People are often surprised that agents ask financial questions. There are a few main reasons for this.

  1. Your income and financial status can affect the amount of coverage you can qualify for. Your coverage must make financial sense to the company.
  2. Financial stress – like bankruptcy – can be a sign of non-medical risk to the insurance company.
  3. Companies are concerned that the cost of the coverage can be a financial burden on you and want to verify that the coverage remains affordable.

Driving Record

The insurance company is going to check your driving record. Specifically the past 5 years. They’re looking for the following:

  1. License suspensions
  2. DUIs or DWIs
  3. Reckless driving tickets
  4. Moving violations

These kinds of infractions are signs of reckless behavior that is a concern for the insurance company. One speeding ticket won’t necessarily keep you from getting coverage, but each company has standards for dicey your record can be before they start charging you extra for your coverage. They can even decline your application if it’s too much.

Lifestyle Choices

Certain hobbies and jobs can be dangerous. Dangerous lifestyles can lead to more expensive coverage. Companies can be concerned about things like flying aircraft, motor racing, sky diving, SCUBA diving, and all kinds of other activities like that.

Jobs that regularly put you in dangerous situations and around dangerous items can raise your rates.

Extra Features (Sweet Add-ons)

Has life insurance gotten sexier or is it just me? Okay, maybe that’s not the best way to describe it, but companies have started adding more options.

Living Benefits are a nickname for accelerated death riders. These riders allow you to access some of your death benefit before you pass away if you become critically, chronically, or terminally ill.

Flexible renewal options: Usually when you take out a term policy, at the end of the term the company offers you the chance to renew your coverage. The coverage amount says the same, yet the price becomes wildly affordable. Companies have started to provide 2 new options.
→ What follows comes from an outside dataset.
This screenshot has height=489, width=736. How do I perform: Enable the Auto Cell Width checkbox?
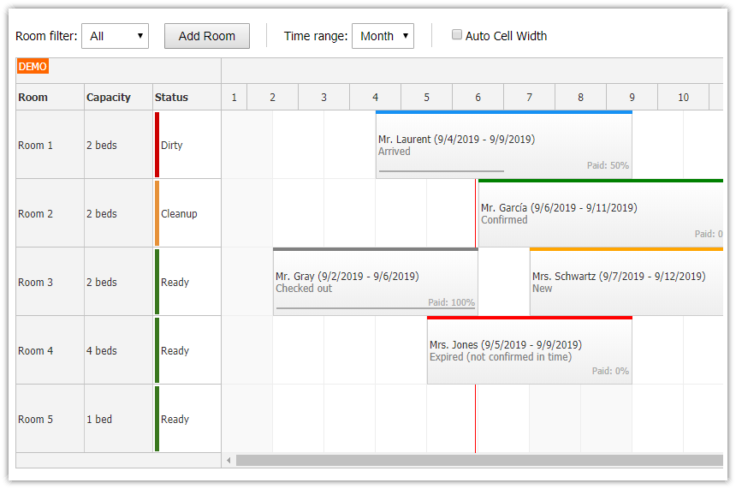[457, 35]
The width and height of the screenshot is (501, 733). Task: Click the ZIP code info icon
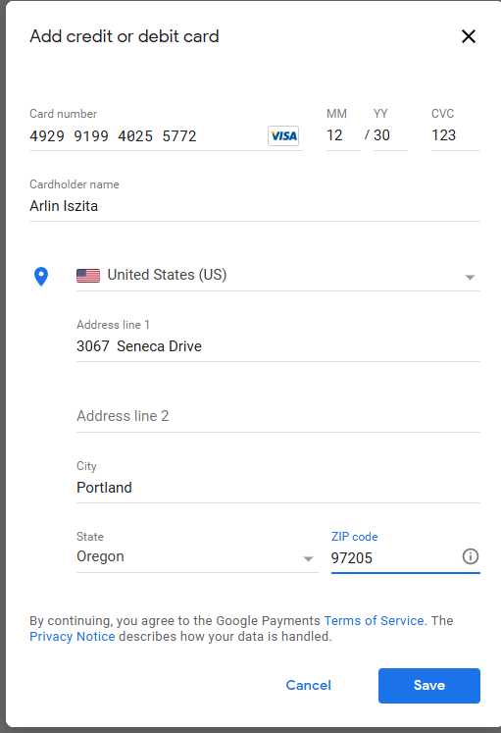click(471, 556)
  1. At the end of the level term the company offers the option of renewing the policy with a reduced death benefit instead of a higher coverage amount. The continue reducing the coverage amount every year. This provides a longer term solution without increasing your budget inline.
  2. At the end of the level term the company reduces the death benefit one time to match the same price you had been paying before. Every year there after, the coverage amount stays the same but the price goes up. This is a great option if you just need a few more years as a buffer after your term is over. Companies don’t offer this option forever, each company has an age where they stop offering renewals.

Select Your Company

The most common question I get as an agent is, “what is the best insurance company.” This is often the wrong question. The better question is, “what is the best insurance company for me?” I have cultivated 25 of the top companies to refer clients to. If it was as simple as writing policies with 1 company, it would make my life much easier and lower my accounting cost. Clients can feel secure with any of the companies that I would recommend. My job is to match the right client with the right company based on the client’s needs.

The company you select is the culmination of all of the things we have talked about on this page. The company you choose should offer the type of coverage you need, at a far price considering your background, and help achieve the extra goals you have set forth. This is a lot to process.

The best thing you can do, is use a guide like this to understand what you expect out of your coverage so you can create the best possible policy to met your needs. Once you know your goals, your agent can help you create the custom plan with the perfect company for your needs.


Life Insurance is incredibly versatile. It can feel overwhelming because it’s a lot to try to understand all at once. The goal here is not to make you an expert on coverage, but to provide you with the basic concepts used to build policies. You should be able to use the language provided here to make sure you’re obtaining the right kind of coverage.